Selon le communiqué du ministère nigérien de la Défense, lu à la télévision nationale, les assaillants sont arrivés à bord de deux taxis et d’une fourgonnette. Certains portaient des ceintures explosives. Les premiers coups de feu ont retenti peu après 6 heures du matin, selon des résidents du quartier Talladjé. Les échanges de tirs ont duré au moins deux heures.
Le bilan provisoire fait état de 13 morts du côté des forces de l’ordre et des civils : 11 éléments des Forces de défense et de sécurité (FDS) et 2 civils, ainsi que 4 blessés. Côté assaillants, 22 ont été neutralisés et une vingtaine de suspects ont été interpellés. Le ministère a précisé que du matériel a été saisi à l’issue des opérations. Le directeur général de l’Agence nationale de l’aviation civile a confirmé le retour à la normale sur l’ensemble de la plateforme aéroportuaire. Aucun groupe n’a revendiqué l’attaque à ce stade.

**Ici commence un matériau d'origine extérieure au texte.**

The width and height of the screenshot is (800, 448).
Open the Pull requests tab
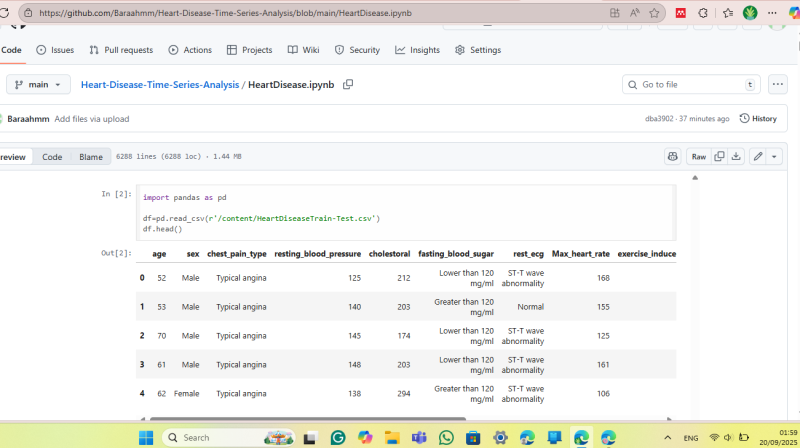(x=120, y=50)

Ce n’est pas la première fois que ce site est ciblé. Dans la nuit du 28 au 29 janvier 2026, une attaque d’une ampleur plus grande avait visé la Base aérienne 101, attenante à l’aéroport. Des dizaines d’assaillants lourdement armés avaient ciblé les installations militaires pendant plusieurs heures, endommageant des aéronefs et un dépôt de munitions avant d’être repoussés. L’État islamique avait revendiqué cette opération via son agence Amaq, affirmant avoir causé des dégâts importants. Le gouvernement de transition avait alors reconnu l’appui de « partenaires russes » dans la riposte.
La répétition de l’attaque sur le même site soulève des questions sur l’efficacité du dispositif de sécurisation mis en place depuis janvier. L’aéroport Diori Hamani n’est pas seulement une infrastructure civile : il abrite la Base aérienne 101 et se trouve à moins de dix kilomètres de la présidence. Viser cet endroit deux fois en cinq mois relève d’une stratégie délibérée de test des défenses de la capitale.
Le Niger est dirigé depuis juillet 2023 par une junte militaire dont la consolidation du pouvoir n’a pas endigué l’extension des violences jihadistes. L’État islamique au Grand Sahara (EIGS) et le Groupe de soutien à l’islam et aux musulmans (GSIM) maintiennent une pression soutenue sur les villes et les axes stratégiques du pays. Niamey, longtemps épargnée, est de plus en plus dans le viseur. Cette deuxième attaque contre le même point névralgique confirme une tendance que les autorités de transition peinent à inverser malgré l’intensification du partenariat sécuritaire avec la Russie.